PROBLEM DETAILS
What is the number of lines in the data below that contain "highlighted"? Answer with that number and no other words.

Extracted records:
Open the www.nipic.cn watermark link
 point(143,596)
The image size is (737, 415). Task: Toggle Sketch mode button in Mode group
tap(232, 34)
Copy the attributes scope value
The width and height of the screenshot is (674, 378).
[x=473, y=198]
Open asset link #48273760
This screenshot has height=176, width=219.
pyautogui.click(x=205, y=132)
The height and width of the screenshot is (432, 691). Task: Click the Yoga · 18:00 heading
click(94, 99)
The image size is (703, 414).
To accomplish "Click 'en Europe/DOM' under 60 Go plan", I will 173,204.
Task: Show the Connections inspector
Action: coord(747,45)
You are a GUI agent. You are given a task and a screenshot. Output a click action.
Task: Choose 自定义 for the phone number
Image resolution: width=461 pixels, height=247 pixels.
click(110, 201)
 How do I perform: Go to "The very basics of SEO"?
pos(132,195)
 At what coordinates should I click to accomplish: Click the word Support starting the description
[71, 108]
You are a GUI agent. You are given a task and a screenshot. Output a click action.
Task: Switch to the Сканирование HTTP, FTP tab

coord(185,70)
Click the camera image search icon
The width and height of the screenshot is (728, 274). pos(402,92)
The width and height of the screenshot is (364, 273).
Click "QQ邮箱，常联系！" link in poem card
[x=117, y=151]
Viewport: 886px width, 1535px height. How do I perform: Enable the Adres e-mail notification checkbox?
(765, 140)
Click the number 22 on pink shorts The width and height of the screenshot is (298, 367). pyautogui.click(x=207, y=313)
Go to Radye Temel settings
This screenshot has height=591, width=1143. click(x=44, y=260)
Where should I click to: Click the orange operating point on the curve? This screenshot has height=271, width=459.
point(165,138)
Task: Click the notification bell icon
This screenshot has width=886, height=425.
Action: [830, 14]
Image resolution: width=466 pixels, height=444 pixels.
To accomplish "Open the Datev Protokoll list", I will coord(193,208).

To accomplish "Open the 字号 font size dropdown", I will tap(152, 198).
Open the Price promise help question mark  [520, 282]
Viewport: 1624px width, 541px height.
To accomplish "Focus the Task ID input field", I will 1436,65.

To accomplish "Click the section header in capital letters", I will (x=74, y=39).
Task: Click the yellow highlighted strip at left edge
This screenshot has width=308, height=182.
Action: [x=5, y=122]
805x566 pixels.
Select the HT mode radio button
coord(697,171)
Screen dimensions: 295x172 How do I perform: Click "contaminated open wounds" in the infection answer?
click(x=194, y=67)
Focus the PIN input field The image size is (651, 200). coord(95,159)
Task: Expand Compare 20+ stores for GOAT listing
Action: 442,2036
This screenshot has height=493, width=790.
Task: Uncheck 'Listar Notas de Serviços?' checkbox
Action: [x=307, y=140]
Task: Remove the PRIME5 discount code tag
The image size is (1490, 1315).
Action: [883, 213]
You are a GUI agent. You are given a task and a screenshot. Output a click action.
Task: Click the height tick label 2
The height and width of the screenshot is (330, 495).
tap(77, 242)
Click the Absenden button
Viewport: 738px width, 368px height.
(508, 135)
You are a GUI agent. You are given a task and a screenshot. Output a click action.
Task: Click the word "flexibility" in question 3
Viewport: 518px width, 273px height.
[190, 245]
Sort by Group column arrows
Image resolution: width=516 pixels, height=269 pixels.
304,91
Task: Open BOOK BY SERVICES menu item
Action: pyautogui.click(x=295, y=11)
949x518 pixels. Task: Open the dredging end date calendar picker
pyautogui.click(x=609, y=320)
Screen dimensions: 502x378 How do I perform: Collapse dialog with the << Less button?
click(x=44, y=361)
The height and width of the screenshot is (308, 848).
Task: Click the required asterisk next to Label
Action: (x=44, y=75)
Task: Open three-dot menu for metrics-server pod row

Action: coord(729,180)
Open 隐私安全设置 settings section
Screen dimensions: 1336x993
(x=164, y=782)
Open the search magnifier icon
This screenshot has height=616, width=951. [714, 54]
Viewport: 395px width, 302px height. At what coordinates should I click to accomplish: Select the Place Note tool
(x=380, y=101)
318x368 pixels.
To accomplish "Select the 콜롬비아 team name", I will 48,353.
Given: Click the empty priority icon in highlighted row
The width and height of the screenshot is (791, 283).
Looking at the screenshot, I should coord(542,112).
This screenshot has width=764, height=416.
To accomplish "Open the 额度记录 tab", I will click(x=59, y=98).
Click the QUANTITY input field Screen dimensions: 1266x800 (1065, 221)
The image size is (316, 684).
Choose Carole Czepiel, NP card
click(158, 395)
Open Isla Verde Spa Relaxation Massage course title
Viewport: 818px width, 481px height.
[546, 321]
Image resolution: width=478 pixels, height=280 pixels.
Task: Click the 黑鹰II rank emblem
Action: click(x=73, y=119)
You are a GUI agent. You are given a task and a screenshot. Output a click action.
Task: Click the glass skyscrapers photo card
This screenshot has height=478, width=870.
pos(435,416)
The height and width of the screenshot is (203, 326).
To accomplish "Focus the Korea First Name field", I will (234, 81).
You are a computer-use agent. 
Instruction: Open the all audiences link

FINISHED EXERCISE
2